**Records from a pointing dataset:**
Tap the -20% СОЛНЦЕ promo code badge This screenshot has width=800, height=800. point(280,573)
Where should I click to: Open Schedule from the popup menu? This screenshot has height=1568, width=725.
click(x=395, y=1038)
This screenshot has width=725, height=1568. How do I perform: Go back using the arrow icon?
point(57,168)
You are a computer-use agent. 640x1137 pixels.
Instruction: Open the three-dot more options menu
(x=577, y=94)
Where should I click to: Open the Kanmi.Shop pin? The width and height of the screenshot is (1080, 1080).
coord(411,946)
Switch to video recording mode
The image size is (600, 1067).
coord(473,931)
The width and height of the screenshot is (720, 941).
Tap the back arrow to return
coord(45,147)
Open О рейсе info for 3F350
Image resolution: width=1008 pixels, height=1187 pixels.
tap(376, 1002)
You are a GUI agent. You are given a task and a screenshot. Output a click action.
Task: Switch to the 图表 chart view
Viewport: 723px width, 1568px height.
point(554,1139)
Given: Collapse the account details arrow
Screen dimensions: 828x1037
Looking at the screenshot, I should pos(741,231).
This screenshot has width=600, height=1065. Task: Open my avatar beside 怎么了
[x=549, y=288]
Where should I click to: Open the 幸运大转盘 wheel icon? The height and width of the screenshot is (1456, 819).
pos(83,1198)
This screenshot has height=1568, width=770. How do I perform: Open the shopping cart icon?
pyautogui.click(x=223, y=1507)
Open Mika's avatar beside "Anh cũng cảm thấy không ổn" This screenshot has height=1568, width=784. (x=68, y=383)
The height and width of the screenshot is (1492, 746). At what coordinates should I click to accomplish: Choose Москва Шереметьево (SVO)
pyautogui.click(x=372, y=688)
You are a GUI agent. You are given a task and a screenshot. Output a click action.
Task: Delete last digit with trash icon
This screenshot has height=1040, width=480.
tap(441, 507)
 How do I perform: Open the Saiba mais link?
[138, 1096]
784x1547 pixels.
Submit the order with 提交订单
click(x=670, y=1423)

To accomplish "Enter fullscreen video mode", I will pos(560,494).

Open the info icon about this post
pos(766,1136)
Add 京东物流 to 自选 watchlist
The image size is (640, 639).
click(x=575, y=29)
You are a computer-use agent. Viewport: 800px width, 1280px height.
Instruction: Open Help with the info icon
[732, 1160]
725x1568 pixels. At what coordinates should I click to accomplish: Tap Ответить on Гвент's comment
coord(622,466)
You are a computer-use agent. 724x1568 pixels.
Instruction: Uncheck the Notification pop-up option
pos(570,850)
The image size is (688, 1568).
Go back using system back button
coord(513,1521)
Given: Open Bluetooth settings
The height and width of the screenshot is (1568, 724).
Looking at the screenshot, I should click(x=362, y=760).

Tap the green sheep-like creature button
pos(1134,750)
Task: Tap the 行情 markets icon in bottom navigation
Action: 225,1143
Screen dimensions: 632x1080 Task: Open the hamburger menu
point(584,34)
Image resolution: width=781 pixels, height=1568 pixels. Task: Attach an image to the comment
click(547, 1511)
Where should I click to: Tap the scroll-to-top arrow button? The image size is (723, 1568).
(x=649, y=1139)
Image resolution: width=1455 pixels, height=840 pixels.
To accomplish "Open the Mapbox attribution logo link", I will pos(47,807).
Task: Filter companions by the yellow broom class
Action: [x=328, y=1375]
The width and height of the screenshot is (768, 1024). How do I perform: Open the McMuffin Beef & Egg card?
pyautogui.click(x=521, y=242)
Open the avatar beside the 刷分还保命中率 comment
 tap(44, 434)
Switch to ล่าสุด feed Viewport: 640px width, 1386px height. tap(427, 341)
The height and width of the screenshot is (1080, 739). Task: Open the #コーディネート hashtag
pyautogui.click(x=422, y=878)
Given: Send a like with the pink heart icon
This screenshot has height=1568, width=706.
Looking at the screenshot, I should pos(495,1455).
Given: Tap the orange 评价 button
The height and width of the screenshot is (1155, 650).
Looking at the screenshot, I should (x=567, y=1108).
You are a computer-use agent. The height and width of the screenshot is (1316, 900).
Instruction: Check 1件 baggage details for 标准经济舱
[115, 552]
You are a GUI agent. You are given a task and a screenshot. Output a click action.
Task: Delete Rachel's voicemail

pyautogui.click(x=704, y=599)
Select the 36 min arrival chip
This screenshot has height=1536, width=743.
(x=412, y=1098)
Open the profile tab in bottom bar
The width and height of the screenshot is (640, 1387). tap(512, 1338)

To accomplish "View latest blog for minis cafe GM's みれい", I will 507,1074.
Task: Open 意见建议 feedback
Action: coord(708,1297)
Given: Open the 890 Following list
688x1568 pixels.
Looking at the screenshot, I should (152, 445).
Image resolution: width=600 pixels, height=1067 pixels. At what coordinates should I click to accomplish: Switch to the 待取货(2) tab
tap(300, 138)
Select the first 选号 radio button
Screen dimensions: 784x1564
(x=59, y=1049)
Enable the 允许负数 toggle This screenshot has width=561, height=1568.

**Goal of the exercise:** Lay out the rows from the start of the records through the line containing "coord(45,147)" as a two-column CSV with the headers input and output, one line per row. Put each row's text under input and its answer under output, enclosing every field in quotation marks and turning line breaks into spaces.

**Solution:**
input,output
"Tap the -20% СОЛНЦЕ promo code badge This screenshot has width=800, height=800.","point(280,573)"
"Where should I click to: Open Schedule from the popup menu? This screenshot has height=1568, width=725.","click(x=395, y=1038)"
"This screenshot has width=725, height=1568. How do I perform: Go back using the arrow icon?","point(57,168)"
"You are a computer-use agent. 640x1137 pixels. Instruction: Open the three-dot more options menu","(x=577, y=94)"
"Where should I click to: Open the Kanmi.Shop pin? The width and height of the screenshot is (1080, 1080).","coord(411,946)"
"Switch to video recording mode The image size is (600, 1067).","coord(473,931)"
"The width and height of the screenshot is (720, 941). Tap the back arrow to return","coord(45,147)"